Microorganisms also use different tolerance mechanisms for different acids. When they face strong acids, they adjust intracellular pH quickly. They use internal buffering and ion flows. Transcription-level regulation can’t respond fast under strong acid conditions. When microorganisms face weak acids, things are more complex. Weak acids dissociate slower than strong acids. The specific physical and chemical properties of different weak acids, and the surrounding pH, have complex effects on different microorganisms.
For example, to deal with acid stress from amino acids, E. coli usually reduces intracellular proton concentration. It uses decarboxylation or deamination. Lactic acid bacteria use lactate-malate antiporters. These pumps push lactic acid out of cells. Studies on yeast’s acetic acid tolerance mechanism have found related regulatory mechanisms. These include acetic acid transport, cell wall remodeling and transcription factor regulation.
03 Modification Approaches for Microbial Acid Stress Tolerance
Currently, industrial fermentation strains are only a small part of all strains in nature. So, finding strains from nature that can be used in industrial production is still a potential method.
For acid stress tolerance, one way is to look for acidophilic strains that can be used in industry. Another way is to find strains with strong acid resistance from “contaminated” strains. Miscellaneous bacteria around specific fermentation environments are more able to handle environmental stresses.
Traditional strain modification methods include mutagenesis breeding, domestication, hybridization and protoplast fusion. These methods have something in common. They cause random mutations or recombination in the genome. They use acid stress as a screening tool. Finally, they get strains with better acid tolerance.
Using traditional strain modification methods has some downsides.

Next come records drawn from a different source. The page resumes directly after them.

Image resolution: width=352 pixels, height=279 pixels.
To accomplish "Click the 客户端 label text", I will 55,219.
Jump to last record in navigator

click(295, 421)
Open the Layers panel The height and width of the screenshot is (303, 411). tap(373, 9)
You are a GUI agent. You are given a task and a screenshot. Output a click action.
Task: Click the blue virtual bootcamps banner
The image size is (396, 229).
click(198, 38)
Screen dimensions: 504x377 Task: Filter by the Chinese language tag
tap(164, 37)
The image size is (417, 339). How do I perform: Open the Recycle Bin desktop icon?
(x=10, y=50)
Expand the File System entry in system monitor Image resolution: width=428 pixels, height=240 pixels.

The modification process is quite random. The screening process takes time and effort. But the strains usually become more acid-resistant by improving one of the acid stress tolerance mechanisms.

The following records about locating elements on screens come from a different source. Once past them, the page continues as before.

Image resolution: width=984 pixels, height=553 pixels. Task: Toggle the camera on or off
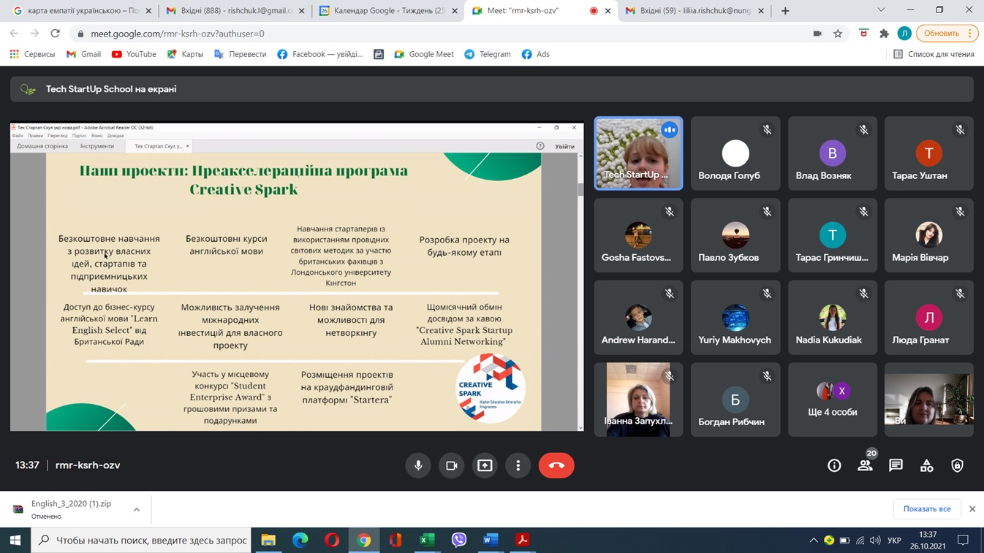pyautogui.click(x=452, y=465)
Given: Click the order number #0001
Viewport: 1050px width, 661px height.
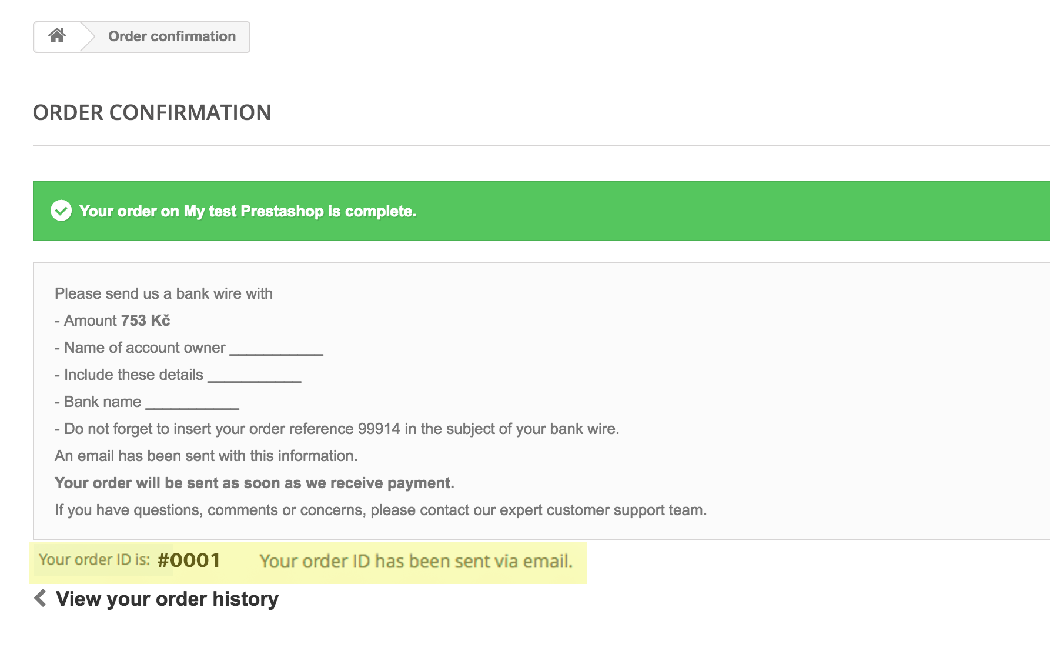Looking at the screenshot, I should click(189, 560).
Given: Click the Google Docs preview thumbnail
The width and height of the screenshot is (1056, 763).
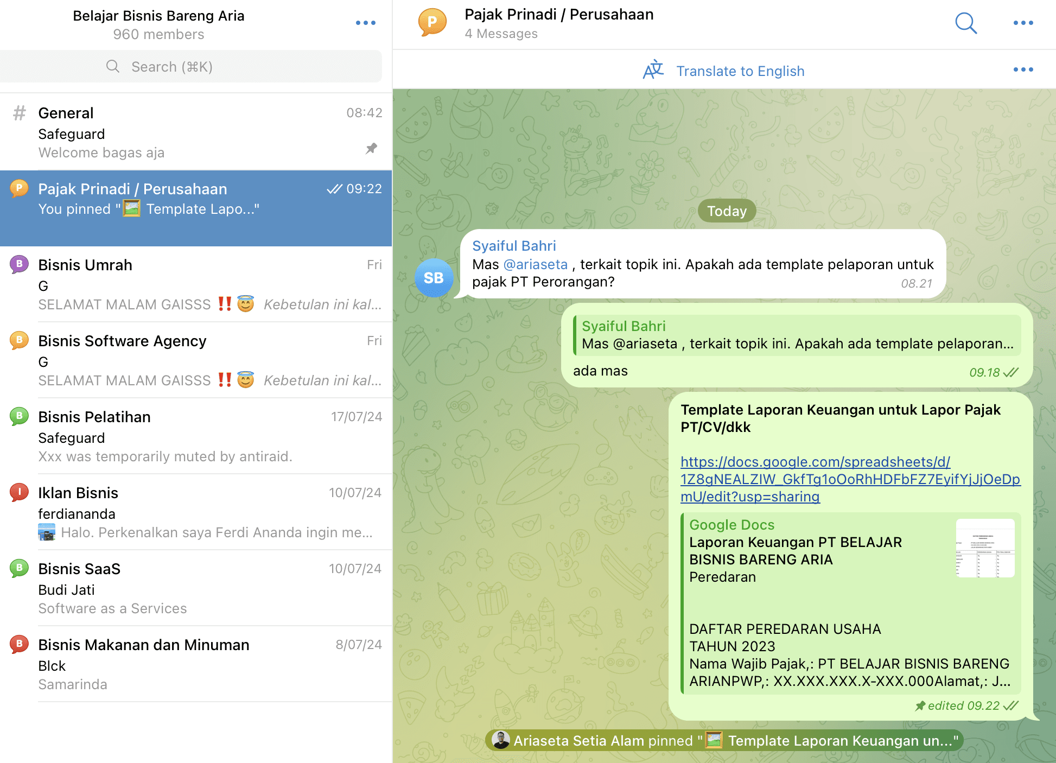Looking at the screenshot, I should [985, 548].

In recent years, research on the acid stress tolerance mechanisms of various microorganisms has deepened. Modifying industrial microorganisms with genetic engineering, metabolic engineering and other technologies has developed quickly. By understanding microbial acid stress tolerance mechanisms, people can improve acid tolerance of strains to some extent. They do this by overexpressing or knocking out key genes related to these mechanisms.
But simple genetic engineering and metabolic engineering operations are hard to get ideal results for traits controlled by multiple genes. Also, overexpressing or knocking out only a few genes may disrupt the metabolic network.
So, the future direction and focus will be using systems biology and synthetic biology methods. These methods help analyze biological systems systematically. They do quantitative and qualitative analysis at a global level. They use a design idea of assembly based on sequence modularization and componentization. They also combine several acid stress tolerance mechanisms. This allows systematic and programmed modification of industrial microorganisms at a global level.
Currently, many research groups at home and abroad have started to collect and summarize regulatory elements. These elements respond to acid stress. They also collect functional elements that enhance acid resistance from different microorganisms. People design and build these elements into acid-resistant devices artificially. They use systems biology techniques to evaluate acid resistance and chassis adaptability. They test them in model chassis microorganisms and industrial chassis microorganisms. Finally, they will form a standardized library of acid-resistant components. This will provide important guidance for studying strain acid resistance and modification methods.